[[ TEXT SECTION, beginning ]]

This was not the country's first income tax. Although Secretary of the Treasury A.J. Dallas proposed such an idea during the War of 1812, Congress didn't much like the idea. The Civil War was a different matter, and Congress passed the Revenue Act of 1861, which put a 3-percent tax on all annual income more than $800. (That's the early-21st-Century equivalent of more than $20,000.) A slight modification a year later brought the taxable amount down to $600, meaning that it applied to even more Americans. The Revenue Act of 1862 had a four-year lifespan, however, and ended in 1866, a year after the Civil War ended. Another series of federal income taxes lasted until 1872, but the focus turned more fully to tariffs as the country's main source of income.

Pressure grew again for a federal income tax as the 19th Century drew to a close. A Congressional amendment to the 1894 Wilson-Gorman Tariff Act brought back the income tax, on annual incomes higher than $4,000. But a Supreme Court decision that same year, Pollock v. Farmer's Loan & Trust Co., declared this kind of tax unconstitutional.

The Court directed that taxes on dividends, interest, and rental income should be apportioned according to population because they were "direct" taxes but that taxes on income were "indirect" and did not have to be so apportioned. Congress didn't necessarily want to distinguish between direct and indirect taxes, because a significant part of the income-generating population (namely, the richest Americans) were not paying anywhere near what other income-earners were being required to pay) and that was the genesis of what became the 16th Amendment.

Fluctuating tariffs tied to larger fluctuations on globally produced and sold goods led to increased anxiety in the expansive West and Midwest, and support grew for a return to the across-the-board income tax.

That's what the Congress got, in a speech by President William Howard Taft on June 16, 1909, advocating, among other elements, a two-percent federal income tax on corporations. Congress approved the taxes a month later and sent to the Amendment to the states. Alabama was first off the block, ratifying the Amendment just a month later. Eight more states ratified in 1910. The following year saw 22 more; three more voted yes in 1912; and the last two were announced in 1913. It took four years, but the number of states to ratify finally reached the needed number of 36.

Thus, the 16th Amendment to the Constitution of the United States is this:

The Congress shall have power to lay and collect taxes on incomes, from whatever source derived, without apportionment among the several States, and without regard to any census or enumeration.

[[ TEXT SECTION, end ]]

WORK ORDER:
Do the statements (a), (b), and (c) agree with the text on the federal income tax? Answer yes or no for each and quote the words from the text that decide it.
(a) The Revenue Act of 1861 taxed annual income above $800 at 3 percent.
(b) Alabama was the last state to ratify the Amendment.
(c) The Supreme Court decision in Pollock v. Farmer's Loan & Trust Co. upheld the 1894 income tax.

[[ GIVEN INFORMATION, beginning ]]

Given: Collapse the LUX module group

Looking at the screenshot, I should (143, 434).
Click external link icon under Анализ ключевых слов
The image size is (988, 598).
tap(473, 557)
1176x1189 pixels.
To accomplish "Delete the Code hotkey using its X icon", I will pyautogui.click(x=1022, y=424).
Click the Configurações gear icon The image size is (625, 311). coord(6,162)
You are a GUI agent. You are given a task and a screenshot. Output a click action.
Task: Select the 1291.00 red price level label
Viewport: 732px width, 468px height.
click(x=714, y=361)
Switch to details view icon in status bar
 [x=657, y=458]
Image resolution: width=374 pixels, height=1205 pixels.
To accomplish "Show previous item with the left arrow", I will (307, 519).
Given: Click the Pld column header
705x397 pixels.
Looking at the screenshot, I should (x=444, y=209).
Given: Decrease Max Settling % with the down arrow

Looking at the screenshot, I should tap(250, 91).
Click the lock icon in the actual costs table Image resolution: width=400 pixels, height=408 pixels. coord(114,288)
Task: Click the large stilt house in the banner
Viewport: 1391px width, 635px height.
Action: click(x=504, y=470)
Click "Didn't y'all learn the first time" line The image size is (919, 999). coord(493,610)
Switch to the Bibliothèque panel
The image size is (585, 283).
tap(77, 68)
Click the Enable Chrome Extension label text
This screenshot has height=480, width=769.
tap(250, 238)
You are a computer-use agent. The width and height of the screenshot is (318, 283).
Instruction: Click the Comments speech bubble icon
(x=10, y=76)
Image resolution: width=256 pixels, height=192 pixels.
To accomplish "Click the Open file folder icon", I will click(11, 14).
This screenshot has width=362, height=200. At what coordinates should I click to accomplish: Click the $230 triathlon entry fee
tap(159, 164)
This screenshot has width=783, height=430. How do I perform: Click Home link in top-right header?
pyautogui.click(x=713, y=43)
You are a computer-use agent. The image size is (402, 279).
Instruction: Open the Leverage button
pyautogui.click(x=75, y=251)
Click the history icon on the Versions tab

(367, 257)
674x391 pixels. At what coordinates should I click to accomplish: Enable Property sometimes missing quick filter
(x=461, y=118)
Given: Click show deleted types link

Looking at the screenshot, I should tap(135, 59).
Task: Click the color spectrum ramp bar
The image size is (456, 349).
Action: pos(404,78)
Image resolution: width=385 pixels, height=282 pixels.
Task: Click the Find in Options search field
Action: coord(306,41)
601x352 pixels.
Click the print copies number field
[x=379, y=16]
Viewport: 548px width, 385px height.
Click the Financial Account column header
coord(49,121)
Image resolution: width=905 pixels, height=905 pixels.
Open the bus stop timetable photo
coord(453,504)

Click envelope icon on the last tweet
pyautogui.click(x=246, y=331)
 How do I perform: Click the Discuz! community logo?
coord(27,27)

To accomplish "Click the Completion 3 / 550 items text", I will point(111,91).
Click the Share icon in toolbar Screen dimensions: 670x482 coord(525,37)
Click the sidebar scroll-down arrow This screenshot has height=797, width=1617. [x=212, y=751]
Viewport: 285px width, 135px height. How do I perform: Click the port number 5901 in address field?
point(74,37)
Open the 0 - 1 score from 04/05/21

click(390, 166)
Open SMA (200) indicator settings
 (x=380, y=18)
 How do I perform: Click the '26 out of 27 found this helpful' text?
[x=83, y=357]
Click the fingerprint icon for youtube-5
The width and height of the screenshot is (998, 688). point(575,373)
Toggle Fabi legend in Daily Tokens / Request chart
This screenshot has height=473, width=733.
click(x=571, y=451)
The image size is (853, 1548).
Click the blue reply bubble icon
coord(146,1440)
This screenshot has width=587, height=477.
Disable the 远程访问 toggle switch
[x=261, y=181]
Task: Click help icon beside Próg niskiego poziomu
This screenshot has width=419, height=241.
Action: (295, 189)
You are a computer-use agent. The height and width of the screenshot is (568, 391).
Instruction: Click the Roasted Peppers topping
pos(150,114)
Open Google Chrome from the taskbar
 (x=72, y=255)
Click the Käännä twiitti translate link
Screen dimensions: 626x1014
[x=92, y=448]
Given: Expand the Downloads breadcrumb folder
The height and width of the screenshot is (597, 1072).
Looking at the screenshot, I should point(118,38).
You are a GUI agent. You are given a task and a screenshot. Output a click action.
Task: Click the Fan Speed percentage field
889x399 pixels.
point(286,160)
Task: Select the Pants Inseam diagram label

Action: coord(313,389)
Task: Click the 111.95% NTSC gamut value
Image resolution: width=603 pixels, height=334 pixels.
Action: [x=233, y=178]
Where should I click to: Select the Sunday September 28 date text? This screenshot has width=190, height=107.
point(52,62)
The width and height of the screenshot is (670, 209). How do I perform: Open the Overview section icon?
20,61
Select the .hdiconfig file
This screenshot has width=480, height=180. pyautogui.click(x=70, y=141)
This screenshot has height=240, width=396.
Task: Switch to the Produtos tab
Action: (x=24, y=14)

[[ GIVEN INFORMATION, end ]]

SOLUTION:
(a) Yes: "put a 3-percent tax on all annual income more than $800"
(b) No: "Alabama was first off the block"
(c) No: "declared this kind of tax unconstitutional"